┌────────
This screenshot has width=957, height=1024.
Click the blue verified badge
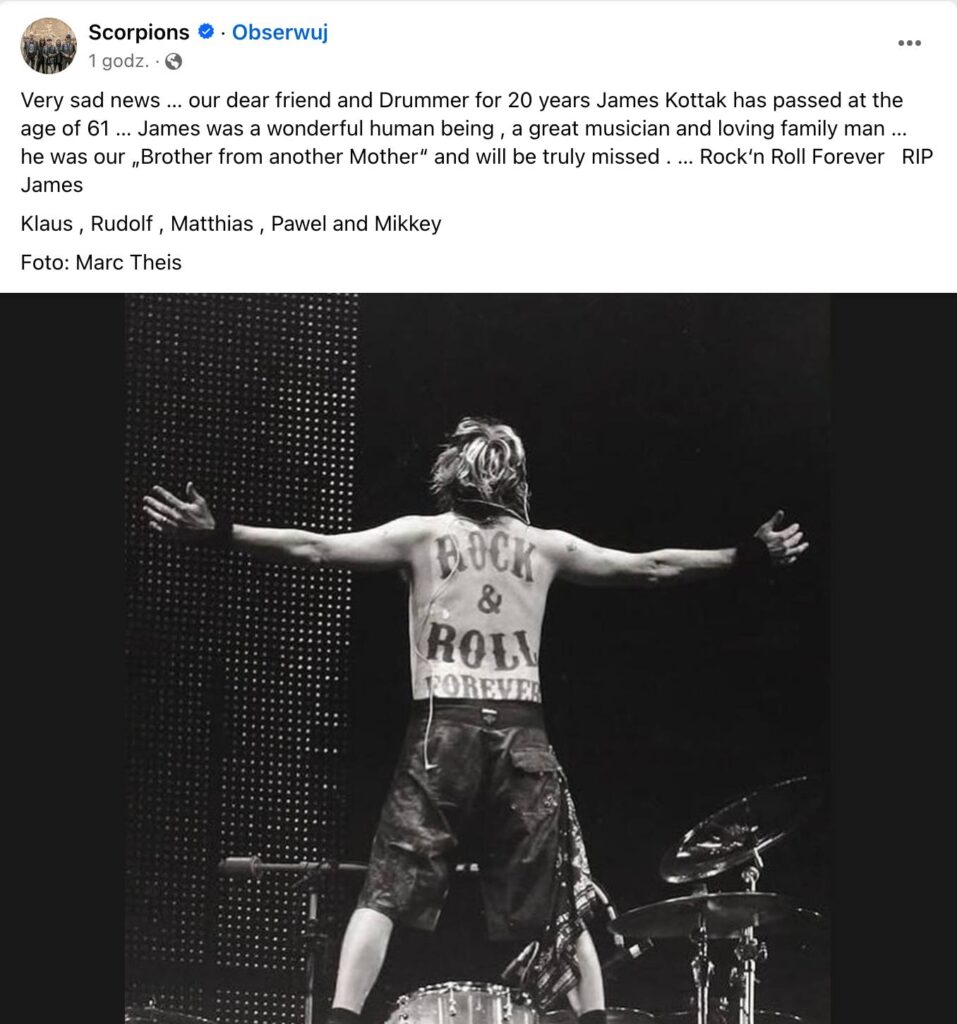pyautogui.click(x=206, y=33)
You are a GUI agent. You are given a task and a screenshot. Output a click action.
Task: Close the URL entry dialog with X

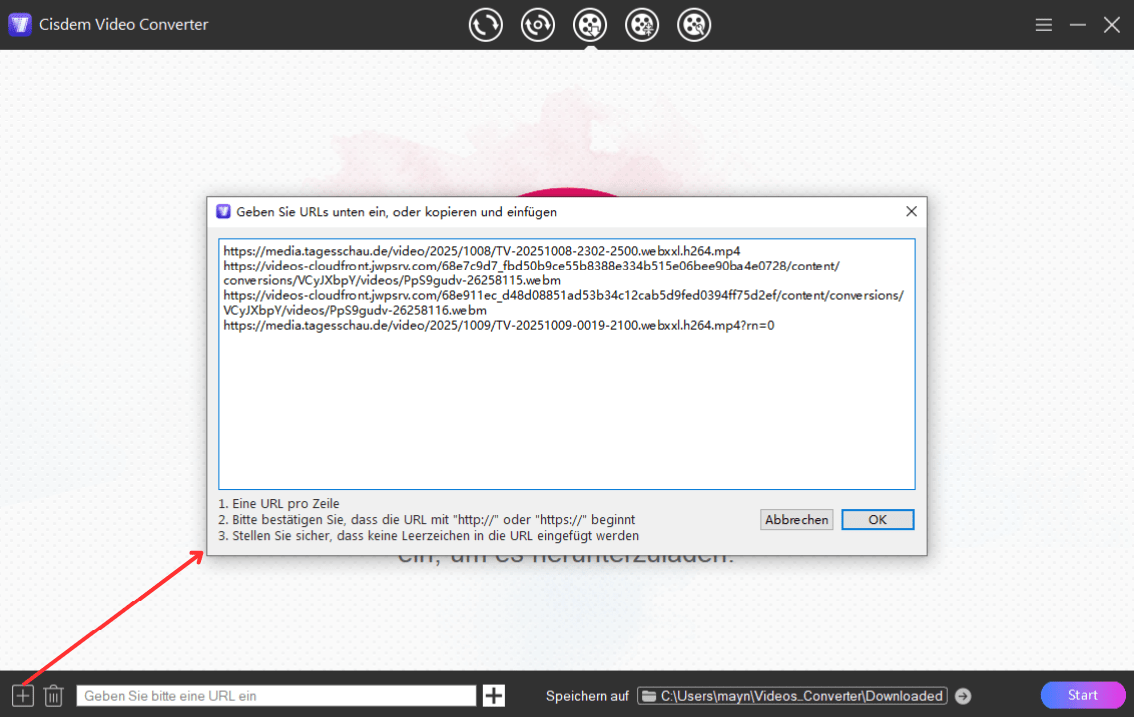point(911,212)
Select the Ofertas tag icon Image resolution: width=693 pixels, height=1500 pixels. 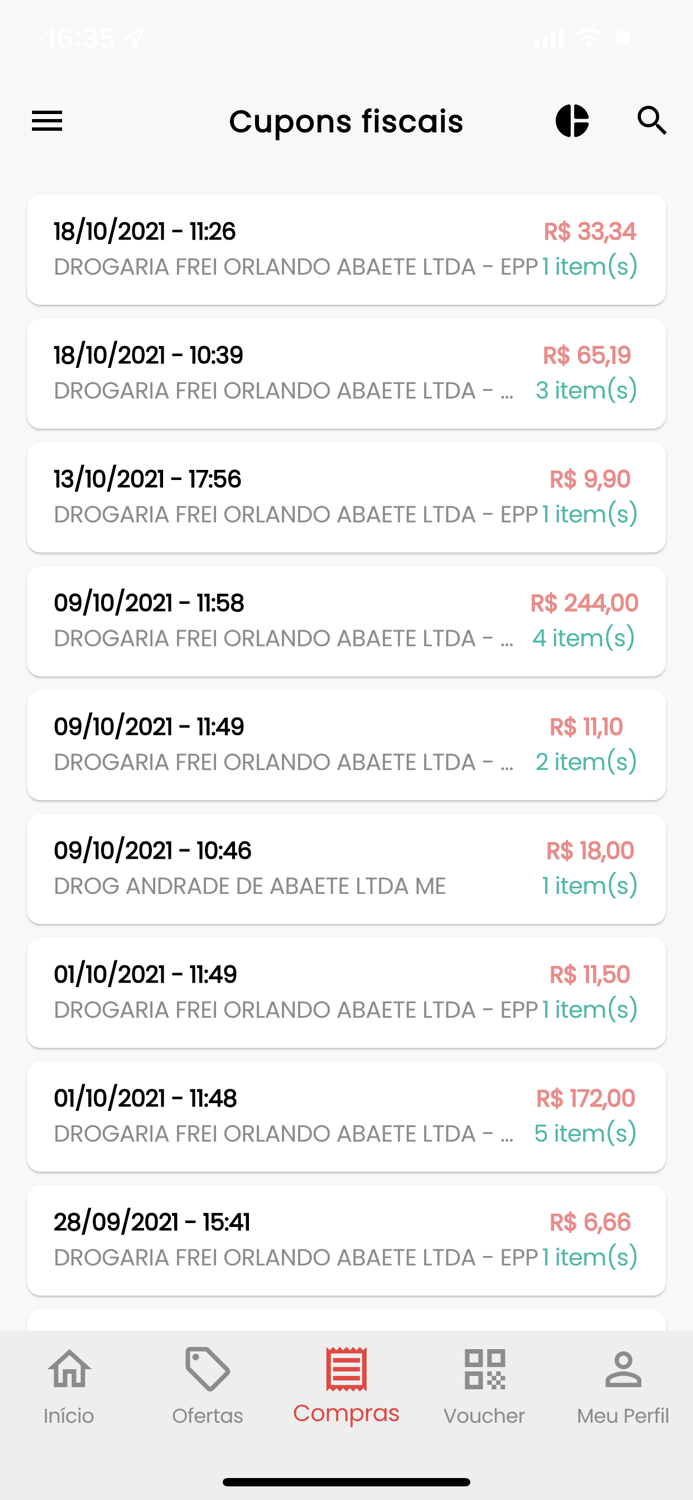tap(207, 1371)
└────────
Task objective — Find the lines above holding the word "screenshot" and show them.

Written response —
This screenshot has width=957, height=1024.
You are a GUI agent. You are given a task and a screenshot. Output a click action.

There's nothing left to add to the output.